Kovacs v HammondCare

Case

[2022] NSWPIC 394

20 July 2022


CERTIFICATE OF DETERMINATION OF MEMBER 

CITATION:

Kovacs v HammondCare [2022] NSWPIC 394

APPLICANT: Jazmine Kovacs
RESPONDENT: HammondCare
MEMBER: Cameron Burge
DATE OF DECISION: 20 July 2022
CATCHWORDS:

WORKERS COMPENSATION - Respondent argues surgery should only be undertaken after multidisciplinary pain management program is carried out; Held – the proposed surgery is reasonably necessary as a result of the injury at issue; it is not necessary for proposed treatment to be the only reasonably necessary option available; Diab v NRMA Limited cited with approval; the proposed surgery will have the effect of remedying the defect in the applicant’s lumbar spine, as opposed to the pain management program; even the respondent’s Independent Medical Examination stated the surgery would be appropriate after the pain management program had been trialled; as such, there is no issue as toe the efficacy of the proposed treatment, which is plainly a well-recognised and long-established treatment modality for injuries of the kin suffered by the applicant; Rose v Health Commission (NSW) and Diab v NRMA Limited applied; respondent ordered to pay the costs of and incidental to the proposed surgery.

DETERMINATIONS MADE:

1.    The applicant suffered an injury to her lumbar spine in the course of her employment with the respondent on 12 November 2018.

2.    As a result of the injury referred to in (1) above, the applicant requires lumbar fusion surgery as recommended by Dr Singh.
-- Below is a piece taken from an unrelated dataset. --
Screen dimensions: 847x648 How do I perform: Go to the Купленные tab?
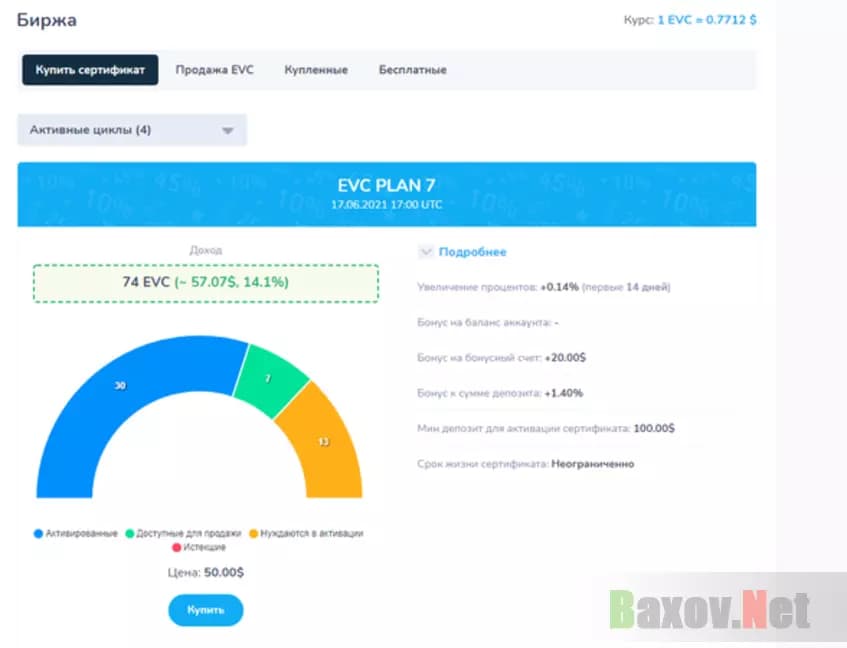point(316,70)
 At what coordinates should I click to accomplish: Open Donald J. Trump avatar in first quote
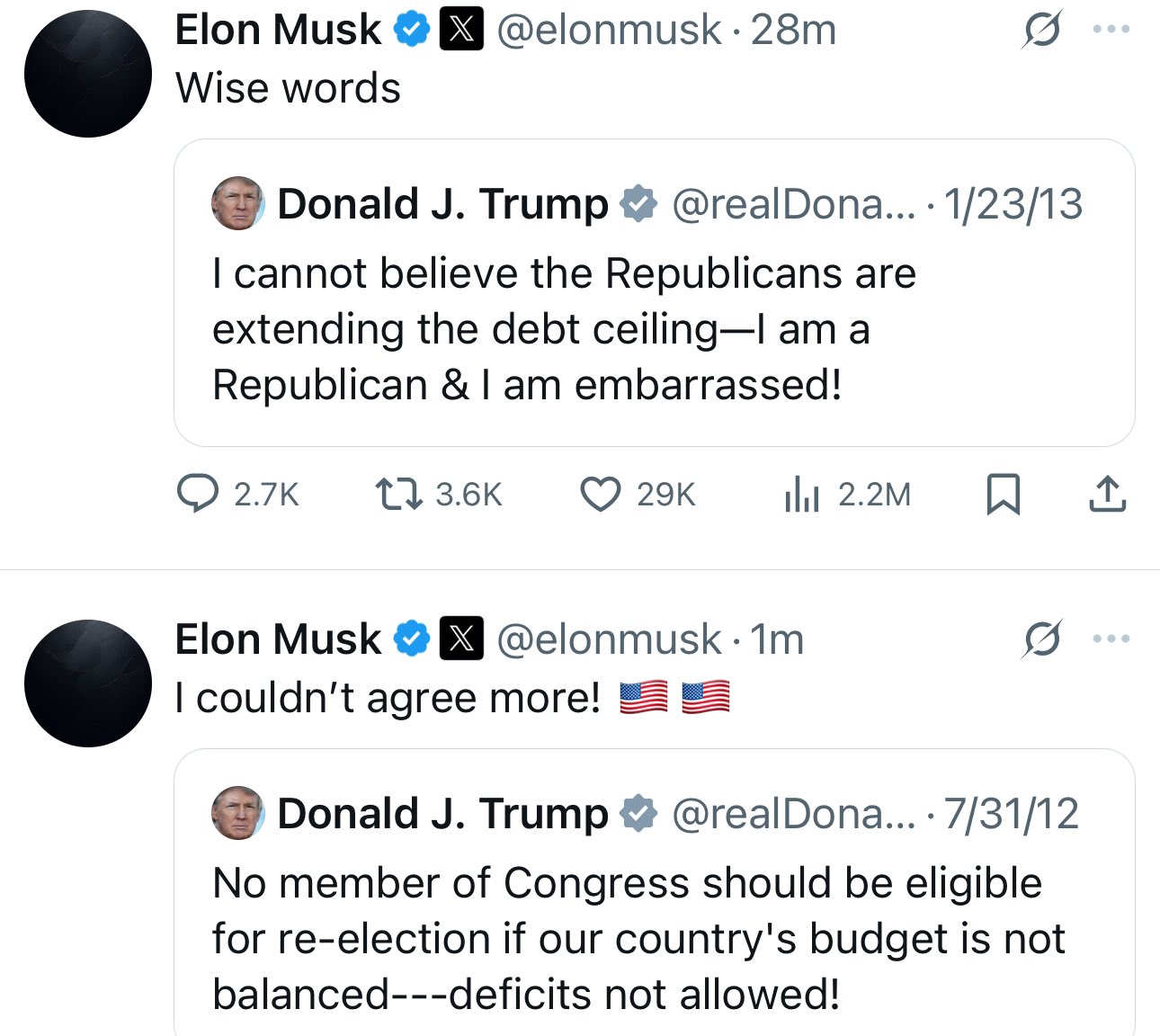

3.    The surgery proposed by Dr Singh is reasonably necessary as a result of the injury referred to in (1) above.

4.    The respondent is to pay the costs of and incidental to the surgery proposed by Dr Singh in his quotes dated 13 October 2021.

STATEMENT OF REASONS

BACKGROUND

  1. On 12 November 2018, Jazmine Kovacs (the applicant) suffered a serious injury to her lumbar spine in the course of her employment with Hammond Care (the respondent).

  2. The fact of the applicant’s injury is not in dispute, nor is there any issue that her ongoing lumbar spine symptoms are caused by it.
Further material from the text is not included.